Stored data
▼
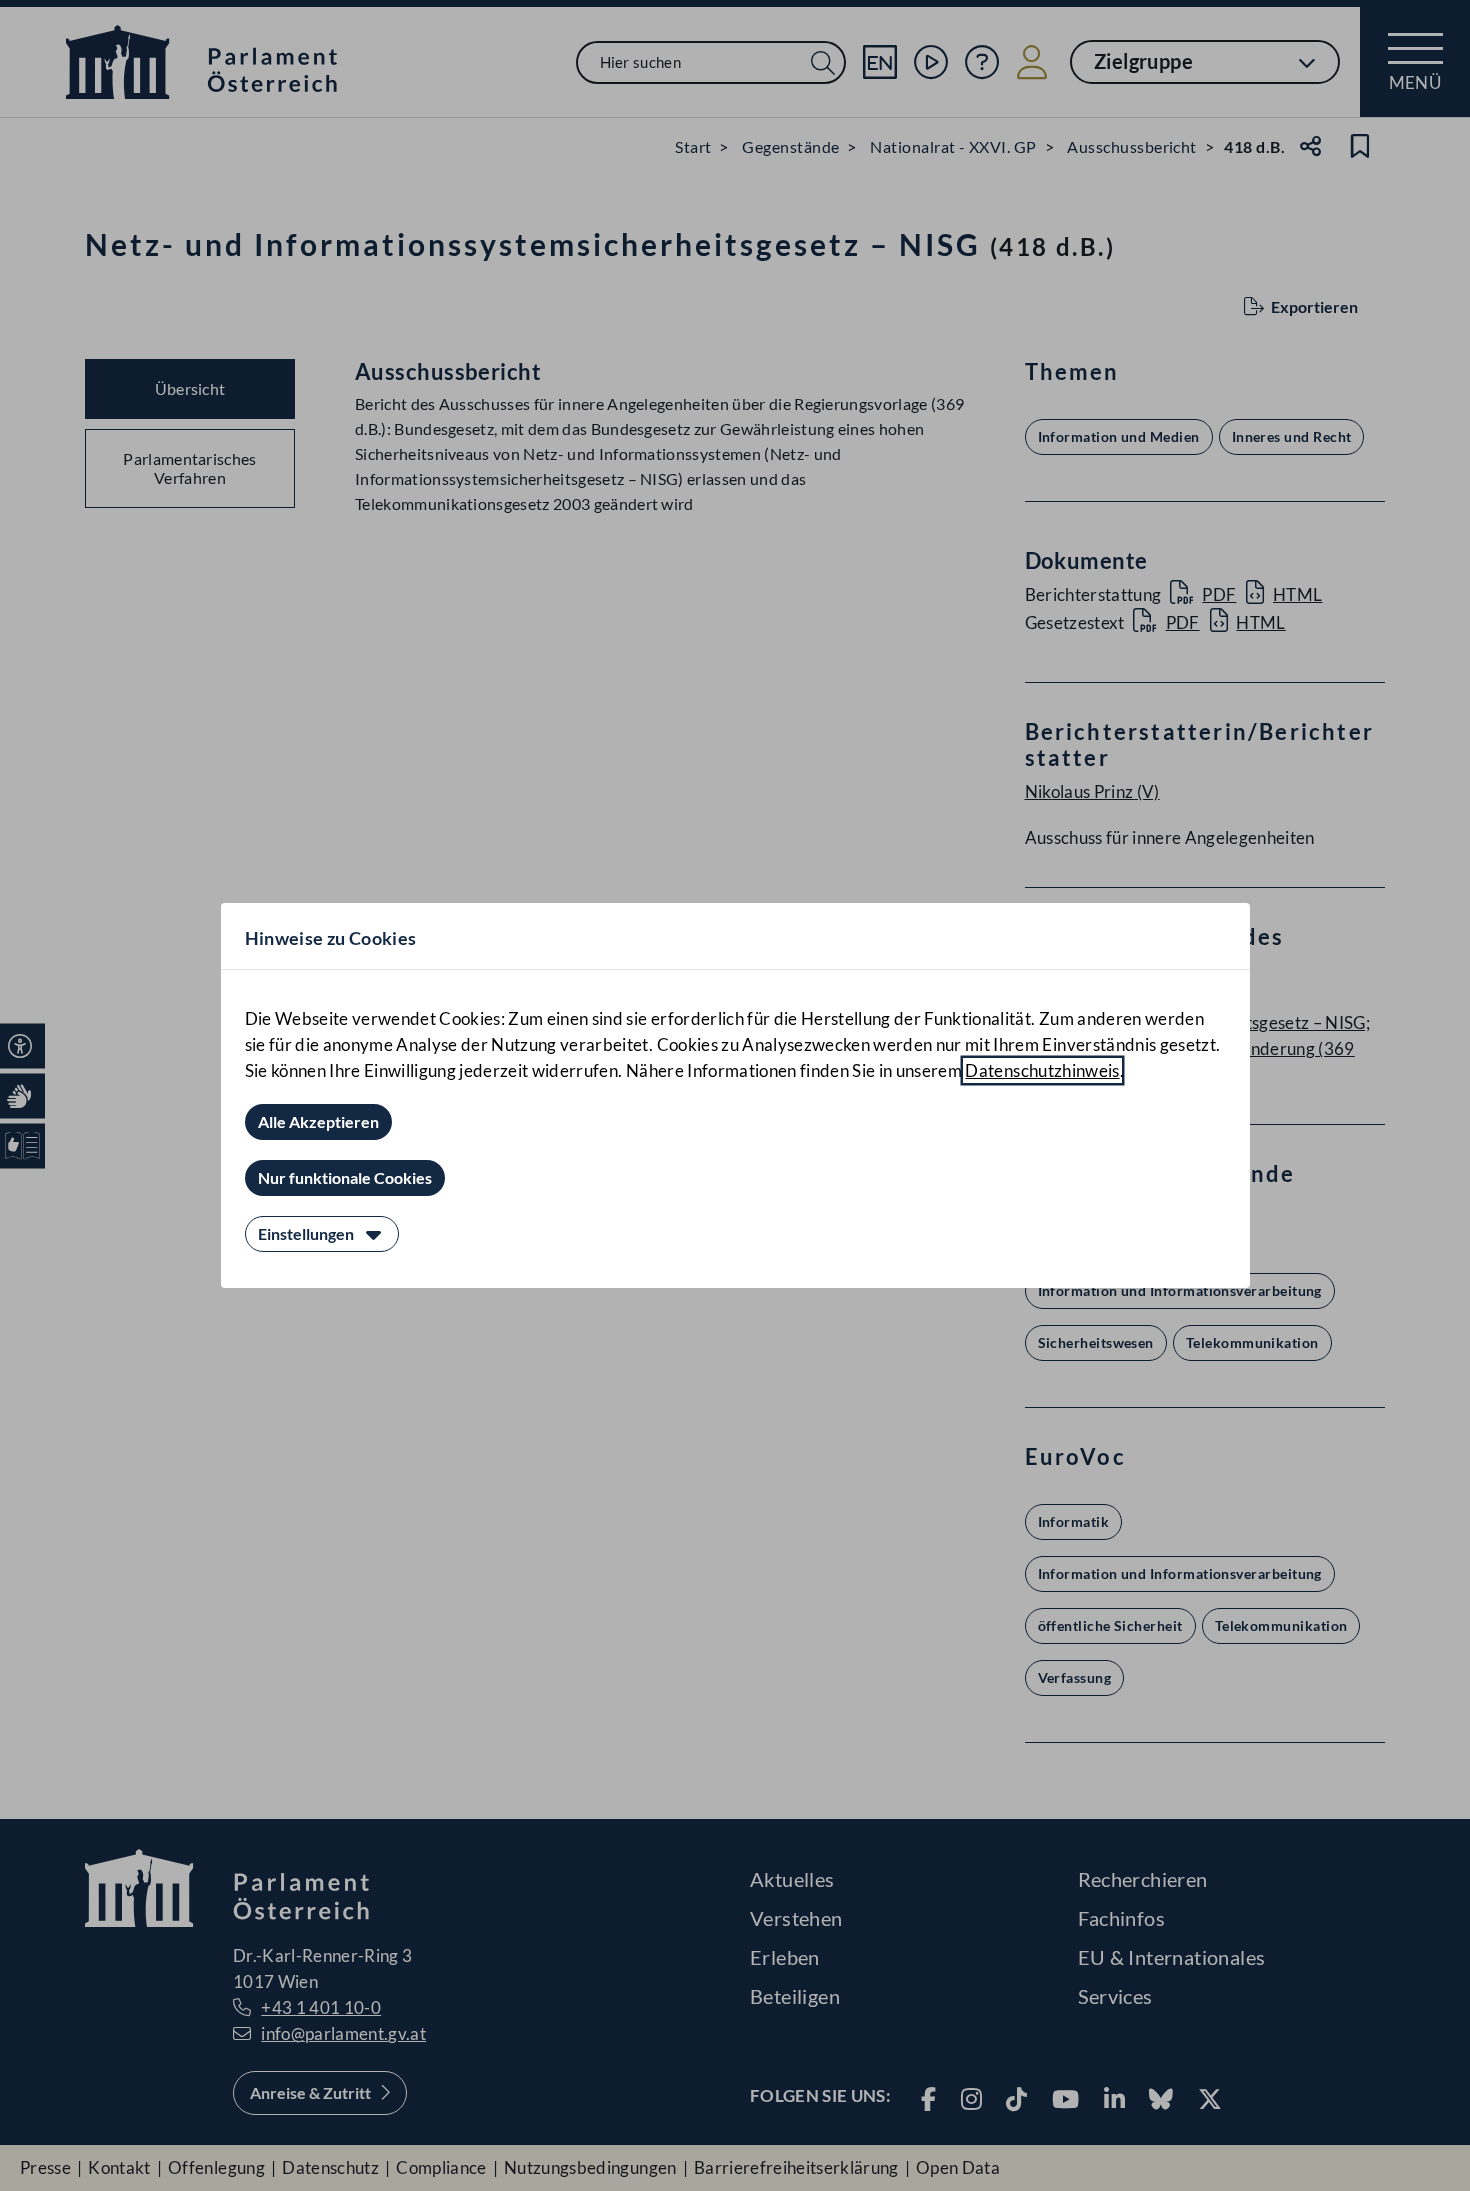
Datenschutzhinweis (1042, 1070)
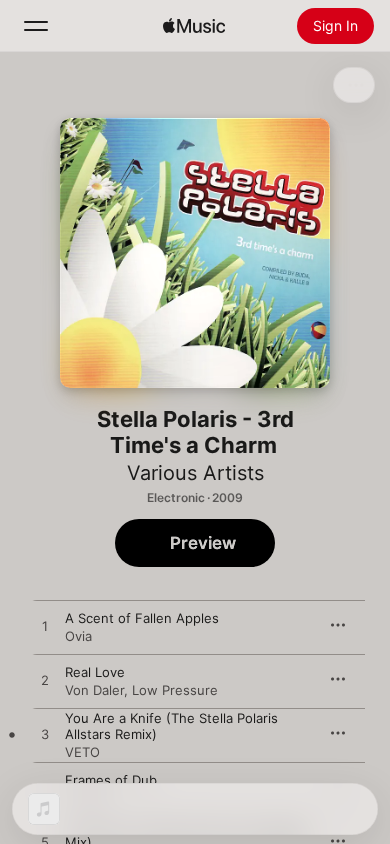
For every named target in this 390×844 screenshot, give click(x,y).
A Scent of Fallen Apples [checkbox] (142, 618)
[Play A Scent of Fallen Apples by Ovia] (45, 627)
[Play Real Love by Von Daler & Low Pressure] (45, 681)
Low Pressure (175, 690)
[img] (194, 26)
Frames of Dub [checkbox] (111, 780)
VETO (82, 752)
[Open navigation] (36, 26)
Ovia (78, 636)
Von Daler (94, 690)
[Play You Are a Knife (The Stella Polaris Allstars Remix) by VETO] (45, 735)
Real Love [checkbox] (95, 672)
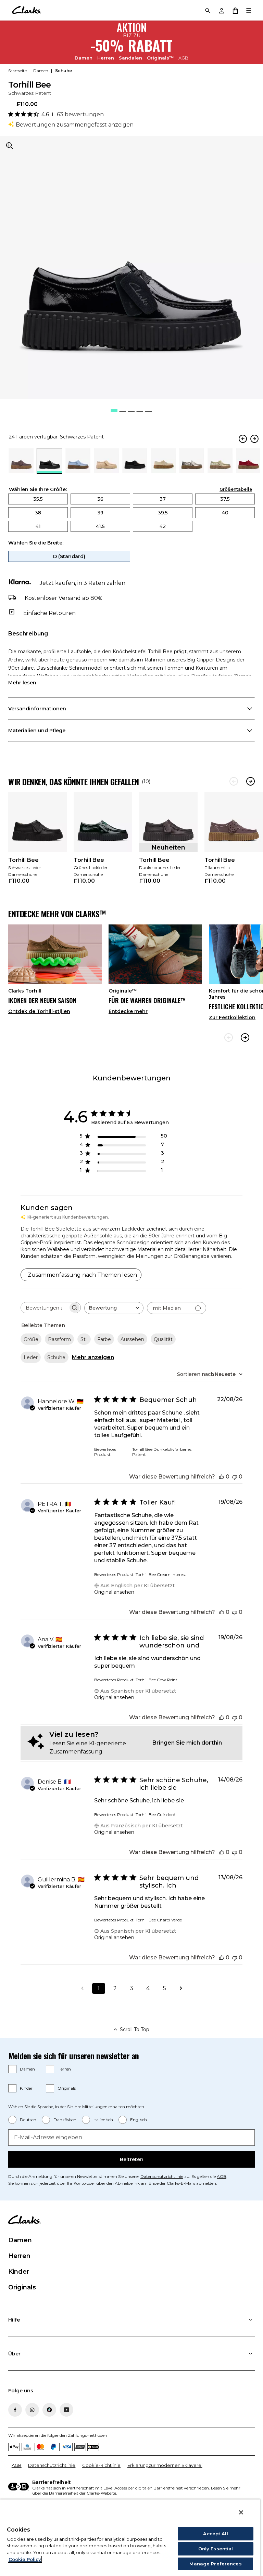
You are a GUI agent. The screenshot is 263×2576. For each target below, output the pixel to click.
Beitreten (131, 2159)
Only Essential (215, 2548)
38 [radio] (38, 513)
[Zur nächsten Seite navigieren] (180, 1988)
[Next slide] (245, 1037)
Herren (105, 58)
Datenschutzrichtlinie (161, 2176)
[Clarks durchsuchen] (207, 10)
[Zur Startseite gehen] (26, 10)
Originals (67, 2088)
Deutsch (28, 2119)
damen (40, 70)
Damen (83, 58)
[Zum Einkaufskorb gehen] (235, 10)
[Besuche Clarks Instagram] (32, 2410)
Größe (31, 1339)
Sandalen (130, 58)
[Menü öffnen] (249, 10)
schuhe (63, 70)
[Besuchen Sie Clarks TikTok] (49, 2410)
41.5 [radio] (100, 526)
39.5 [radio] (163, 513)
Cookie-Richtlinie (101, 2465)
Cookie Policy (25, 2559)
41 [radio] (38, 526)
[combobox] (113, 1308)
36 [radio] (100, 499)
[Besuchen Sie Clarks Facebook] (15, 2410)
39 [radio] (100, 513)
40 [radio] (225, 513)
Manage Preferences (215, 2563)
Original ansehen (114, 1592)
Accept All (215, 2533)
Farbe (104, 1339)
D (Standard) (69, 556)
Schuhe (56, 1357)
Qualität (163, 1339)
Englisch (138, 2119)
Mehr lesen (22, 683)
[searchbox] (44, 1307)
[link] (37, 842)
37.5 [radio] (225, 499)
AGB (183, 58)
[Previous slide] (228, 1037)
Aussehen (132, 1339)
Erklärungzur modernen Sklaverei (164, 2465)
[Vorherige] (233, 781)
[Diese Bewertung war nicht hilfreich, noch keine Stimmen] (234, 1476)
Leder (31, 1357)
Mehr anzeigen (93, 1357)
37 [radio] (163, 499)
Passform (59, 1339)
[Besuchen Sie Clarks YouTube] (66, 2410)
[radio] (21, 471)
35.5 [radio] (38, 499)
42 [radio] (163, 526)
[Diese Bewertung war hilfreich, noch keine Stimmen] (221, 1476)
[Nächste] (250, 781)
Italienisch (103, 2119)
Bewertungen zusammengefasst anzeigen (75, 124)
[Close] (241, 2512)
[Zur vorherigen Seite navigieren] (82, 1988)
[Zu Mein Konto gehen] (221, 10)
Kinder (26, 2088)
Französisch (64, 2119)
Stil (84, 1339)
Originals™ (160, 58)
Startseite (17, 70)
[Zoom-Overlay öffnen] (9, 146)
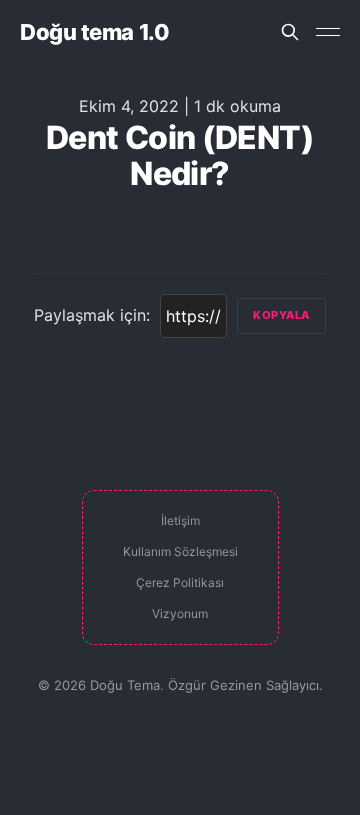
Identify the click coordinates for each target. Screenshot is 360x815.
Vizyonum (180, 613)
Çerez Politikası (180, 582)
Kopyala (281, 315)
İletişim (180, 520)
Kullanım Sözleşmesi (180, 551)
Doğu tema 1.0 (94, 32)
▲
Starting at the line above with "AGB (183, 58)", output every line exactly up to and including the line with "Vizyonum (180, 613)", but none of the pictures.

## Finished task:
AGB (183, 58)
[Previous slide] (228, 1037)
Aussehen (132, 1339)
Erklärungzur modernen Sklaverei (164, 2465)
[Vorherige] (233, 781)
[Diese Bewertung war nicht hilfreich, noch keine Stimmen] (234, 1476)
Leder (31, 1357)
Mehr anzeigen (93, 1357)
37 [radio] (163, 499)
Passform (59, 1339)
[Besuchen Sie Clarks YouTube] (66, 2410)
[radio] (21, 471)
35.5 [radio] (38, 499)
42 [radio] (163, 526)
[Diese Bewertung war hilfreich, noch keine Stimmen] (221, 1476)
[Nächste] (250, 781)
Italienisch (103, 2119)
Bewertungen zusammengefasst anzeigen (75, 124)
[Close] (241, 2512)
[Zur vorherigen Seite navigieren] (82, 1988)
[Zu Mein Konto gehen] (221, 10)
Kinder (26, 2088)
Französisch (64, 2119)
Stil (84, 1339)
Originals™ (160, 58)
Startseite (17, 70)
[Zoom-Overlay öffnen] (9, 146)
Identify the click coordinates for each target. Screenshot is 360x815.
Vizyonum (180, 613)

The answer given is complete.